Here is the good news: the CRCT has ordered CBC/Radio-Canada to end paid advertising on Radio 2 and ICI Musique. The ban begins immediately.
The bad news is that CBC management still seems to think it was doing the right thing when it opened the two radio networks to commercial sponsorship three years ago, with the CRTC’s wary agreement.
A corporate spokesperson said Wednesday the withdrawal of permission shows “a lack of understanding about the reality of public broadcasting,” and “does not help CBC/Radio-Canada serve Canadians.”
But the “reality” of public broadcasting, in principle at least, is that it exists precisely in order to provide a service that is not a commercial, for-profit undertaking. It is intended to be distinctive, to be free from the influence of vested interests either commercial or governmental, and to serve its audiences as citizens rather than as consumers.
All of which means that no self-respecting public broadcaster wants to get in bed with commercial sponsors, as the CBC has been forced to do since its creation in 1938. In recent decades, particularly in the Richard Stursberg era, it has been enjoying the experience all too much, relying ever more heavily on advertising revenue and warping both its programming and management ethic to serve that desire.
CBC television has always carried advertising, but the radio networks went commercial-free in 1974. At its license renewal hearings before the CRTC in 2013 the CBC asked for and received permission to re-introduce ads on the two music-oriented networks, arguing that it needed the revenue to enable it to continue fulfilling the many responsibilities assigned to it under the Broadcasting Act.
At the time, Vice-Commissioner Tom Pentefountas issued a minority opinion, calling the decision “crazy.” He said, “I am strongly of the opinion that the nature of the service will change as soon as the funding of operating costs hinges even minimally on advertising revenue.”
In giving CBC management the go-ahead to begin selling ads on the two networks, the CRTC made its permission subject to a review and reappraisal in three years, a deadline which arrived yesterday.
In its new decision the CRTC said that in light of the Liberal government’s reversal of Conservative funding cuts, the CBC’s revenue problem had become less acute. And it pointed out that part of the deal in 2013 had been that the CBC was to maintain its current levels of investment in radio services. Instead, it reduced radio budgets by more than $20 million, transferring the money to television, where it hoped it could increase audiences — and related advertising income.
That, for CBC management, is the “reality of public broadcasting;” when money is short, you starve your best, most popular services, the radio networks, and feed the least popular, least distinctive services, the television networks. Because that’s where there’s big money to be made in advertising.
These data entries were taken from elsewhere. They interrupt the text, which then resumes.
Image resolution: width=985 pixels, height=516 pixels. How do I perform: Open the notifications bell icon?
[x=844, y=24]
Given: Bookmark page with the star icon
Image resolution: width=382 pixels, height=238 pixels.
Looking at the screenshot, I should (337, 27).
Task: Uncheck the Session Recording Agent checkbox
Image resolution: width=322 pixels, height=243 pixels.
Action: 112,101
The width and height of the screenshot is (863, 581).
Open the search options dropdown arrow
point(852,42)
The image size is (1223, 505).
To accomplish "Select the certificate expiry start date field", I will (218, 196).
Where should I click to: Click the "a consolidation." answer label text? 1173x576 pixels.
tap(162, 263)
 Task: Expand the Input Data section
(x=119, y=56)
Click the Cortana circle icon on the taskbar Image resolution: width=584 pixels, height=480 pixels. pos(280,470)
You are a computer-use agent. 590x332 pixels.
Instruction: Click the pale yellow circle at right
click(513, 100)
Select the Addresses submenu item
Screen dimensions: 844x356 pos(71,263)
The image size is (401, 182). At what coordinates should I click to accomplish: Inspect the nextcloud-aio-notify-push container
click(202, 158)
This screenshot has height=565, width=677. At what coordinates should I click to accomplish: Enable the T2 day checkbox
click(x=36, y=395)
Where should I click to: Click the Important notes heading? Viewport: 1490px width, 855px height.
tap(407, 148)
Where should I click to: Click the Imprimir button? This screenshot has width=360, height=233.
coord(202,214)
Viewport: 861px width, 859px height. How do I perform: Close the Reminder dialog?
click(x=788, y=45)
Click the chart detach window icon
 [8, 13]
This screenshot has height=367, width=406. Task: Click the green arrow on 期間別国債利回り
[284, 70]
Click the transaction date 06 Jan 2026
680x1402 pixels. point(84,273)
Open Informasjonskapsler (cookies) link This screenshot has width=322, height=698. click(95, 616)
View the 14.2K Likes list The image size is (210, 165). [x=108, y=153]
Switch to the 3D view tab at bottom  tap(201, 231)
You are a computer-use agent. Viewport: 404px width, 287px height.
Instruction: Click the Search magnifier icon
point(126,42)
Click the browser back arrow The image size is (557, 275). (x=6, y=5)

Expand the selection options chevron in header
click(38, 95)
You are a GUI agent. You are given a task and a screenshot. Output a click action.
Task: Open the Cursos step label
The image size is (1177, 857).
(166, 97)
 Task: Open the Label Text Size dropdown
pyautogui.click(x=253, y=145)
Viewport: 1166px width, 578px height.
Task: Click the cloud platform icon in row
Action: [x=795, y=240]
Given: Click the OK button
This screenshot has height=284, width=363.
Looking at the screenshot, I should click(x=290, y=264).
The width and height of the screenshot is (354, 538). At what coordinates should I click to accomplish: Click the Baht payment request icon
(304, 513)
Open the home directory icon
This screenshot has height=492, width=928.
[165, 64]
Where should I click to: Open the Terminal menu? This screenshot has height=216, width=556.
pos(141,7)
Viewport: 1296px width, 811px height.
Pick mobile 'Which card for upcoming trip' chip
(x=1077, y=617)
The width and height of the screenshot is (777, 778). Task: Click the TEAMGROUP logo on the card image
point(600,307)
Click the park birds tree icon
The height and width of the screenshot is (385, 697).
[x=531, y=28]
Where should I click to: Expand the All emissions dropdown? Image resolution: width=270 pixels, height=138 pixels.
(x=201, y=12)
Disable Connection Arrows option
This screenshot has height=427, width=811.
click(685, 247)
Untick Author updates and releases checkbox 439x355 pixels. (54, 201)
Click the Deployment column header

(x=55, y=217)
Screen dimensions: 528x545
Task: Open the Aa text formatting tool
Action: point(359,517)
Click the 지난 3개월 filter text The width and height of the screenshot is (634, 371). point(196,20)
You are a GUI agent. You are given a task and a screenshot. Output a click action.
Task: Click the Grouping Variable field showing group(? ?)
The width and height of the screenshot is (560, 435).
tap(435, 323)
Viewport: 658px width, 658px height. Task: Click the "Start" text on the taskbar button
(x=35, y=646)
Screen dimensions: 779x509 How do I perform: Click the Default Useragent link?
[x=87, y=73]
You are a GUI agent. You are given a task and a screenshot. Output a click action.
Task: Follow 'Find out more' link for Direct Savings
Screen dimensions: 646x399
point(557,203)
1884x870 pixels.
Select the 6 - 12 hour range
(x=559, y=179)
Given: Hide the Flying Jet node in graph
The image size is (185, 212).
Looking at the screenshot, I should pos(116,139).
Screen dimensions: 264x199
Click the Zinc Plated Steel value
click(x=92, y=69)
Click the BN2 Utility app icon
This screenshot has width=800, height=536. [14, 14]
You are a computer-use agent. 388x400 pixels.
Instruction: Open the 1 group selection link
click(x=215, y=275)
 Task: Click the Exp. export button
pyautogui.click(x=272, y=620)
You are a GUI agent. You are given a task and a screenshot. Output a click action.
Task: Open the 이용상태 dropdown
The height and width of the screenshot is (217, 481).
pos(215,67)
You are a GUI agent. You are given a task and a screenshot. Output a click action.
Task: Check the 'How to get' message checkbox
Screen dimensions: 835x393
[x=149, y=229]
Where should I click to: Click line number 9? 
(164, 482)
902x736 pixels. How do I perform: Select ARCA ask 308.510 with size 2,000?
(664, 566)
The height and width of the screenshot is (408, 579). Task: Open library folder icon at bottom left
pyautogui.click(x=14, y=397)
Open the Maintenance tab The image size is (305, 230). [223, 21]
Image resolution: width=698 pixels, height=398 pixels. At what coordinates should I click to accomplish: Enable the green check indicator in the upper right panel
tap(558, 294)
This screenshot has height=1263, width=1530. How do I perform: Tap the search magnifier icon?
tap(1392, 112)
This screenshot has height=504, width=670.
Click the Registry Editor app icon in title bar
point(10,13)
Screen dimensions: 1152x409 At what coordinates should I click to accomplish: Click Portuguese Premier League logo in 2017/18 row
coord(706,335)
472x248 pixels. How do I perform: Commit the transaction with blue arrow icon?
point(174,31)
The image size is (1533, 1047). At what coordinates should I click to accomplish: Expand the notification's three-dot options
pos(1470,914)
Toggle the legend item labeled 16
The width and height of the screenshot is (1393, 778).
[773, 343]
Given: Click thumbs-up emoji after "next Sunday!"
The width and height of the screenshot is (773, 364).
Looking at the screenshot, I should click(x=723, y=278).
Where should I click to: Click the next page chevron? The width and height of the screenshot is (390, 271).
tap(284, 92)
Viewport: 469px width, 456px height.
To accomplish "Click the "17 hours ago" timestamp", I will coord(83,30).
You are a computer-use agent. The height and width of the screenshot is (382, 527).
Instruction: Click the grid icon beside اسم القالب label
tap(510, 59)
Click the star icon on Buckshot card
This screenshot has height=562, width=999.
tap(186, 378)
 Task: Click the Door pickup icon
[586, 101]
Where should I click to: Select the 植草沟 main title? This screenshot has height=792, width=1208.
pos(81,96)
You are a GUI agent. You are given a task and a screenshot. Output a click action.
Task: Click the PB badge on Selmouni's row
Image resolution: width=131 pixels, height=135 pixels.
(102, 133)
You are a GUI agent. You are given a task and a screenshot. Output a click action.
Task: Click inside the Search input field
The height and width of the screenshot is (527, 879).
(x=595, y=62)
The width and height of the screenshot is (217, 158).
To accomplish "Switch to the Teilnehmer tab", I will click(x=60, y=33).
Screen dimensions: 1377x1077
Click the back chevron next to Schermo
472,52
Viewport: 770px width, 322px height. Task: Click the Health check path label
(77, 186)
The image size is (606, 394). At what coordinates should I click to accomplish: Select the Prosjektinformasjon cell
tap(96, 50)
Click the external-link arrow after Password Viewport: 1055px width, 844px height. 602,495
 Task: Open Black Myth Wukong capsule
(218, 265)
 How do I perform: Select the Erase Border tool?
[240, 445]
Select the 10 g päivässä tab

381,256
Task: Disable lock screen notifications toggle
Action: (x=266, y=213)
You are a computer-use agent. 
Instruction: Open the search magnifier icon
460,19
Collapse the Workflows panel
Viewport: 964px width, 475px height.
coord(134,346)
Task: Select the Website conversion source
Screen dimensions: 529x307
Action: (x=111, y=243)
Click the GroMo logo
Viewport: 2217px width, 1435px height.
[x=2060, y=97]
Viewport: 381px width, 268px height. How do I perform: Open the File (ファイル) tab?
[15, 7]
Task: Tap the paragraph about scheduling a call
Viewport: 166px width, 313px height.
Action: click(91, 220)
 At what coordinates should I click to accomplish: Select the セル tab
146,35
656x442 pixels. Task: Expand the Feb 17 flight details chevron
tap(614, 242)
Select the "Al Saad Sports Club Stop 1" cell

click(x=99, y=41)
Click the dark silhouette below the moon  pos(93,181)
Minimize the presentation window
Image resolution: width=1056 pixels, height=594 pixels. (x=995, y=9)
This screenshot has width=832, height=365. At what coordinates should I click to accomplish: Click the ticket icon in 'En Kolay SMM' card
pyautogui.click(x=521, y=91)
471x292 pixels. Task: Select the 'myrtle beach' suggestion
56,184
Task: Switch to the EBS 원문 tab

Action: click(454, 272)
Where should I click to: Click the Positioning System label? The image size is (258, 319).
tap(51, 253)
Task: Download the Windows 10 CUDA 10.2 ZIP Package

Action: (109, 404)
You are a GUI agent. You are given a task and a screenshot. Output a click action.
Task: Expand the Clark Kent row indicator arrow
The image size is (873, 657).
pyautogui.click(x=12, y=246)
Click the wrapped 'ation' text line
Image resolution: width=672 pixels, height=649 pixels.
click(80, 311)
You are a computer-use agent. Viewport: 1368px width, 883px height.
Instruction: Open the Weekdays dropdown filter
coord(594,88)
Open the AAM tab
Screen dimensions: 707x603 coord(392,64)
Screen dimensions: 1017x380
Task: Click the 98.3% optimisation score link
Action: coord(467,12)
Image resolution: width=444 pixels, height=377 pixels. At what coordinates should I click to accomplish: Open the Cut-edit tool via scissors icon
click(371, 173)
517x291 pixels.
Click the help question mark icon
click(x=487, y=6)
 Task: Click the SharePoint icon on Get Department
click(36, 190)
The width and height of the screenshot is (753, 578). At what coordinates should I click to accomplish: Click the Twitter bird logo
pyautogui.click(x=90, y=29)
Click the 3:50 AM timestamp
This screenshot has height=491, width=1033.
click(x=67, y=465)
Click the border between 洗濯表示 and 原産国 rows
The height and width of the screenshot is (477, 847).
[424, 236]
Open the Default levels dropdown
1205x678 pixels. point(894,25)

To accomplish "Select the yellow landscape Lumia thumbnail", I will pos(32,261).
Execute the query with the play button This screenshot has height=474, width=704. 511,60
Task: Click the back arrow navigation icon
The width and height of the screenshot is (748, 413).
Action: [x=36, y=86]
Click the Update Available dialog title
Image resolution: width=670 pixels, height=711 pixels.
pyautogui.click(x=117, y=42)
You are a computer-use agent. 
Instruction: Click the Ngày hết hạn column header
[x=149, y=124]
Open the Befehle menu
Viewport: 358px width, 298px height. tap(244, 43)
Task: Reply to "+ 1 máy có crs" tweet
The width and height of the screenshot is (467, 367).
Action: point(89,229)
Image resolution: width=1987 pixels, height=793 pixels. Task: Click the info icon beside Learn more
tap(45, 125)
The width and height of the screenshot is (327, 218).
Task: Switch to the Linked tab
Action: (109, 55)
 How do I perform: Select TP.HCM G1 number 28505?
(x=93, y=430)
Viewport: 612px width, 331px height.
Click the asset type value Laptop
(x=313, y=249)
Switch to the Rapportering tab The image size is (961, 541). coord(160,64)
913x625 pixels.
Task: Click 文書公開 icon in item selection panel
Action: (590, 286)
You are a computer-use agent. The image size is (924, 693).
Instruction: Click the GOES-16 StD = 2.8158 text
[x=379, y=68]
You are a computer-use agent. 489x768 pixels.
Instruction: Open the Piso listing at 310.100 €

This kind of thinking is of course antithetical to a true public service ethic, to the idea that the CBC exists to provide a quality benchmark and to serve diverse programming interests that commercial broadcasters avoid because they’re not profitable.
Maintaining well-funded, independent, public broadcasting services is how most modern industrial nations ensure that the nature and quality of their media content—their information and entertainment— is not dictated solely by commercial interests.
Books have been written about why that’s important: for a quick primer, turn on CNN or FOX or MSNBC any time during the current presidential election cycle and see what passes for news and commentary when you have a media environment in which there is no real public broadcaster. Check out a reality show or two. And think of this: the BBC coverage of the London summer Olympics four years ago was commercial free—as is all BBC domestic programming. Contrast that in you mind with the experience of watching the Rio Olympics on CBC television last month.
Think back to the glorious, advertising-free Tragically Hip concert in Kingston.
CBC/Radio-Canada is entitled by law to appeal the CRTC’s decision to the Federal Cabinet, which can ask the CRTC to take a second look. It could even take the case to Federal Court. Such a move in current circumstances would only underline the current senior management team’s apparent failure to understand the nature of the enterprise it is their privilege to lead.
The federal Department of Heritage is currently engaged in a thorough review of the antique Broadcasting Act of 1991 and the industry it governs, with hearings scheduled for this fall. Minister Mélanie Joly has said that everything’s on the table, so major changes can be expected.
Given the Trudeau government’s largely favourable attitude to cultural industries—of which CBC/Radio-Canada is the nation’s biggest and most important— and given the fact that the tenure of the President, the Board Chair, and most Board members are up for review and/or renewal in the near future, it seems likely the corporation will swallow the CRTC’s ad ban on radio with a minimum of fuss.
Dare we ask: could ads on TV be next?